What is being asked: Rewrite everything from the line containing "Click the green vertical line in the top plot" down to the line containing "coord(483,395)", with every "plot" swapped for "panel" and nothing else altered. Return only those lines.

Data to use:
>>>
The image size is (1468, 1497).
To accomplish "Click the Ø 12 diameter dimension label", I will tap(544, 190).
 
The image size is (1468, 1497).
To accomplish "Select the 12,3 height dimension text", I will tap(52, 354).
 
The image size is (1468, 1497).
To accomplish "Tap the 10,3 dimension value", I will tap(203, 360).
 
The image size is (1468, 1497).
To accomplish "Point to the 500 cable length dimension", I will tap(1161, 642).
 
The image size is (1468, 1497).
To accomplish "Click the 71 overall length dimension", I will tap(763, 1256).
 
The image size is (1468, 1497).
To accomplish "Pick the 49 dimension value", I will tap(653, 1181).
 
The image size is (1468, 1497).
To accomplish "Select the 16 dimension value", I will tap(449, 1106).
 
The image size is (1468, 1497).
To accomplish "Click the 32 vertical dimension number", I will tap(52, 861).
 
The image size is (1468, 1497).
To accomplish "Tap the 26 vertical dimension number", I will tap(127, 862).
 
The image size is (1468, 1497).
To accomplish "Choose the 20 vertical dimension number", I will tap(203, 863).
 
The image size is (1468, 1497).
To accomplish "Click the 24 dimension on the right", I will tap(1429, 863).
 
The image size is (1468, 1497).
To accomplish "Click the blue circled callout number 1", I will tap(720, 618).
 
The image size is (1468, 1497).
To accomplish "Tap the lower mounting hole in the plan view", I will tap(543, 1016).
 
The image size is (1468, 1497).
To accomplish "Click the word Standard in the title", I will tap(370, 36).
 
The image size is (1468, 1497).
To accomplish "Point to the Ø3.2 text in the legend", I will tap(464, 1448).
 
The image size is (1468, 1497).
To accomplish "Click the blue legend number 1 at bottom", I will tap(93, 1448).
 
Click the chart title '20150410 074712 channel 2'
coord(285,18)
<<<
>>>
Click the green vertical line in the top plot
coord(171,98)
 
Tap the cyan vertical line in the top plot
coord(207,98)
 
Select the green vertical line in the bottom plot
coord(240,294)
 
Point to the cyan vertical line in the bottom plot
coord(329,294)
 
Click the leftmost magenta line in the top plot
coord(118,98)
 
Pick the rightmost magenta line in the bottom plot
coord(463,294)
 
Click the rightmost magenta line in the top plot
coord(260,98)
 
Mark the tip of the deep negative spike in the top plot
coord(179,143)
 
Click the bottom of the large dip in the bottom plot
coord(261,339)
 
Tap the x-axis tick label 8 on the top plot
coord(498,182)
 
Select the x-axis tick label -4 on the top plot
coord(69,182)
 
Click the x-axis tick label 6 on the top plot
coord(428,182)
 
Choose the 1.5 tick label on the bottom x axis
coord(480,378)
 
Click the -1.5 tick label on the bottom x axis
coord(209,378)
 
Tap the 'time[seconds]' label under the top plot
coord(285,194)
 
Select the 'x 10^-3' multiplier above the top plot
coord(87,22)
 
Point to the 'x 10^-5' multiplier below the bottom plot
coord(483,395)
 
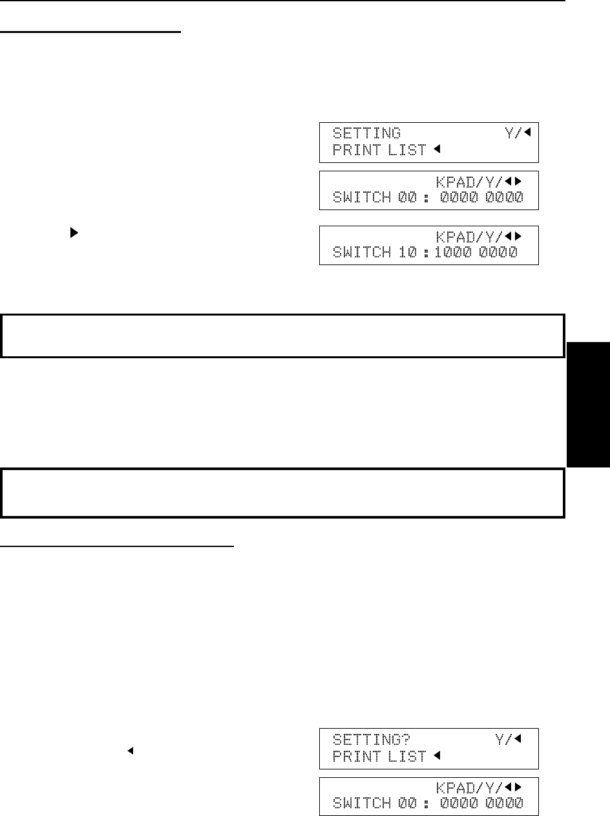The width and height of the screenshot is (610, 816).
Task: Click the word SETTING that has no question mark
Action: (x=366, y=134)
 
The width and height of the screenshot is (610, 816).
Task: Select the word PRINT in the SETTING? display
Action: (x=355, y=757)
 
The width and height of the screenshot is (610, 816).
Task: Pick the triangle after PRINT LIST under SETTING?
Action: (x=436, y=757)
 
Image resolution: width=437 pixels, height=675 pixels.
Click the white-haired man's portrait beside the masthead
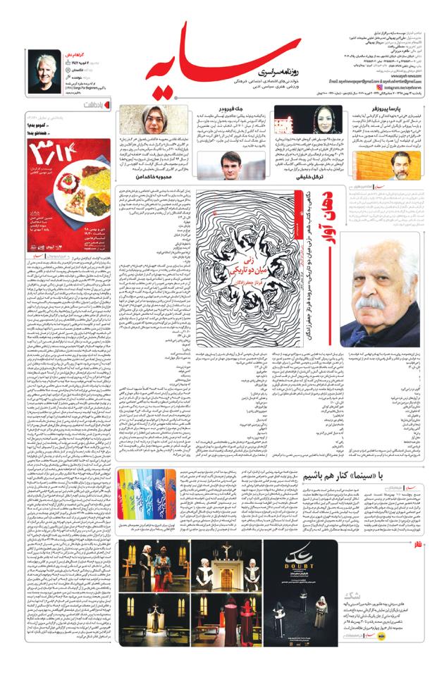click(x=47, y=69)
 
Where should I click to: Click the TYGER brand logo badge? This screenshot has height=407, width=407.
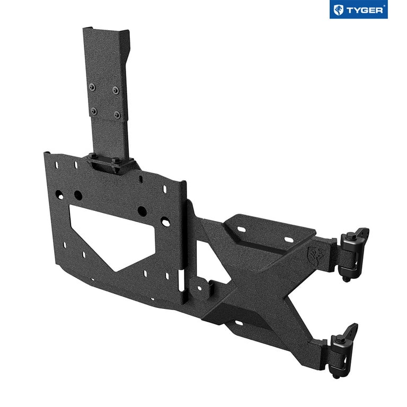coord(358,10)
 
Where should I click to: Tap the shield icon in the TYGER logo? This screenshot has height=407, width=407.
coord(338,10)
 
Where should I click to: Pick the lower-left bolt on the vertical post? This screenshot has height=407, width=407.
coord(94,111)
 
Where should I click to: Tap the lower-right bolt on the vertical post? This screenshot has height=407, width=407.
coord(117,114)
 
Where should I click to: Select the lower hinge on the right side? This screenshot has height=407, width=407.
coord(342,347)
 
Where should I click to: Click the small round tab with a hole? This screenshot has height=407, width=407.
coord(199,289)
<<<
Answer in full:
Click the green vertical line in the top panel
coord(171,98)
 
Tap the cyan vertical line in the top panel
coord(207,98)
 
Select the green vertical line in the bottom panel
coord(240,294)
 
Point to the cyan vertical line in the bottom panel
coord(329,294)
 
Click the leftmost magenta line in the top panel
coord(118,98)
 
Pick the rightmost magenta line in the bottom panel
coord(463,294)
 
Click the rightmost magenta line in the top panel
coord(260,98)
 
Mark the tip of the deep negative spike in the top panel
coord(179,143)
 
Click the bottom of the large dip in the bottom panel
coord(261,339)
 
Tap the x-axis tick label 8 on the top panel
coord(498,182)
 
Select the x-axis tick label -4 on the top panel
coord(69,182)
 
Click the x-axis tick label 6 on the top panel
coord(428,182)
 
Choose the 1.5 tick label on the bottom x axis
coord(480,378)
 
Click the -1.5 tick label on the bottom x axis
coord(209,378)
 
Tap the 'time[seconds]' label under the top panel
coord(285,194)
 
Select the 'x 10^-3' multiplier above the top panel
coord(87,22)
 
Point to the 'x 10^-5' multiplier below the bottom panel
coord(483,395)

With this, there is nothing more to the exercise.